Judge Joseph F. Bianco.

Judge Joseph F. Bianco. Credit: New York Law Journal

A federal judge who has presided over high-profile trials of accused MS-13 gang members on Long Island — but who failed to win the support of New York’s two U.S. senators — has been confirmed by the U.S. Senate to the Court of Appeals for the Second Circuit.

Votes for Joseph Bianco, who works out of the federal court in Central Islip, fell largely along partisan lines, with senators voting 54-42. And Bianco secured the confirmation without backing from Sens. Charles Schumer and Kirsten Gillibrand, the state's two Democrat senators.

The Second Circuit covers Connecticut, New York and Vermont.

Bianco has presided over cases involving MS-13 since 2011, including a complex case stemming from the indictment of two dozen alleged members on 73 counts of murder, attempted murder, racketeering and other charges. He is currently  presiding in Central Islip on a case of an accused MS-13 gang member charged in the killing of a rival gang member. He could not be reached for comment.

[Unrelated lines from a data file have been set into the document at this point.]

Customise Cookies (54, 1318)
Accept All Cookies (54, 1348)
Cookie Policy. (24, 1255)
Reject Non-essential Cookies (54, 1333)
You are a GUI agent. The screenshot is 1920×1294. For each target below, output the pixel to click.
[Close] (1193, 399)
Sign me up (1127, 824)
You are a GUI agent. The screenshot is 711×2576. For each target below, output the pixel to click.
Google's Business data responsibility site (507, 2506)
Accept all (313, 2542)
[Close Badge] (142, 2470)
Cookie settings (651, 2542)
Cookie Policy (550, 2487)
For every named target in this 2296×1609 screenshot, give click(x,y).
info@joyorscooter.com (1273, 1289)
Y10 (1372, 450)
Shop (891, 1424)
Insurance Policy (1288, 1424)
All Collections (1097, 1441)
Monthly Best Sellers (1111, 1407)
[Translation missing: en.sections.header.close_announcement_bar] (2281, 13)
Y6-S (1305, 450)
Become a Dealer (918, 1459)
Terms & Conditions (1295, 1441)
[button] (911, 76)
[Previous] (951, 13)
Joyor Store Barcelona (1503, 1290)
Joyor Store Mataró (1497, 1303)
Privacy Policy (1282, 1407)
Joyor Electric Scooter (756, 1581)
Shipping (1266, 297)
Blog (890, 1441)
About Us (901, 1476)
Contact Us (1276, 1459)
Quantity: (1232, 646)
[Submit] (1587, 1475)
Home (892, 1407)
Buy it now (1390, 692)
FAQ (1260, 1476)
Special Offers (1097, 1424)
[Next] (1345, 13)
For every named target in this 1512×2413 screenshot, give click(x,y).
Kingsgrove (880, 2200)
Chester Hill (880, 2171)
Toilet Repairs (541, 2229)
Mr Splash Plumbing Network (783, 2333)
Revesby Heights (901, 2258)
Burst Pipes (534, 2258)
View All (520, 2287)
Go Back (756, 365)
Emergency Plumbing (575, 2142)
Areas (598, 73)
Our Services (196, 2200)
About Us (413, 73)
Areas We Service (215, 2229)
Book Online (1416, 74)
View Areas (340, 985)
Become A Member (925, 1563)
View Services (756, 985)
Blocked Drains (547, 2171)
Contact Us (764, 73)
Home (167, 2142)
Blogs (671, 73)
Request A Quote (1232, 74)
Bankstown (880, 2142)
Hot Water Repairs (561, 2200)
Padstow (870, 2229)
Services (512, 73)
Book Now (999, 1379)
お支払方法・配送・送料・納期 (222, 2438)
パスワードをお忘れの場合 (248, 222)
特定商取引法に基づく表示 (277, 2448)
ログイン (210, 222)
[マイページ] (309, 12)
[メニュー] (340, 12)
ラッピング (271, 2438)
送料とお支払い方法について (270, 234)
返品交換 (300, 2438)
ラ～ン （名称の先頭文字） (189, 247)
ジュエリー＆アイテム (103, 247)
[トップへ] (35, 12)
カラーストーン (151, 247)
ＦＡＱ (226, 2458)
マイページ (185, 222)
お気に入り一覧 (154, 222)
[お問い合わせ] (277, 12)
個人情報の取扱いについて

Among his cases are those involving allegations that MS-13 carried out the September 2016 killings of Brentwood High School teenagers Kayla Cuevas and Nisa Mickens, and the hacking deaths of four young men in a Central Islip park in April 2017.

Bianco himself was the target of a murder plot in connection with the case of Levittown coin dealer Joseph Romano, who was convicted of conspiring to hire two hit men to decapitate the judge and a prosecutor. Prosecutors said Bianco was targeted because, in February 2012, he had sentenced Romano to 15 years in a $19 million coin fraud case.

In April 2014, Romano was sentenced to life in prison after being convicted in the murder-for-hire plot.

Gillibrand, in a tweet, called him a far-right-wing judicial nominee, adding: “Moving forward on these nominees without the support of both home-state Senators is unacceptable and violates longstanding tradition. As long as Senate Republicans intend to preside over a broken confirmation process, I plan to oppose these — and all — Circuit Court nominations.”

Schumer, who in 2005 supported Bianco's nomination by President George W. Bush for the U.S. District Court, declined to comment when President Donald Trump nominated him for the appeals court in October 2018. Schumer could not be reached for comment Wednesday.

While Bianco has some critics, others praise him for his fairness and legal acumen.

“Everyone I’ve spoken to in the Eastern District, people in the courthouse, prosecutors, even defense attorneys — they all tell me that Judge Bianco is first class,” said Rep. Peter King (R-Seaford). “He’s just terrific . . . He’s a great choice.”

Bianco, appointed by Bush to the U.S. District Court in the Eastern District of New York and, took a seat on the bench in January 2006.

A 1988 Georgetown and 1991 Columbia Law School graduate, Bianco served from 1994 to 2003 as an assistant U.S. attorney in the Southern District of New York, rising to the posts of deputy chief and chief of the organized crime and terrorism unit, according to his online profile on the federal courts website.

He went into private practice for Debevoise & Plimpton in its Litigation Department from 2003 to 2004, the profile said, adding that Bianco returned to the Justice Department and served as Deputy Assistant Attorney General in the Criminal Division in Washington, overseeing the Counterterrorism Section, the Fraud Section, the Appellate Section, and the Capital Case Unit.

He worked there until his appointment to the bench in January 2006.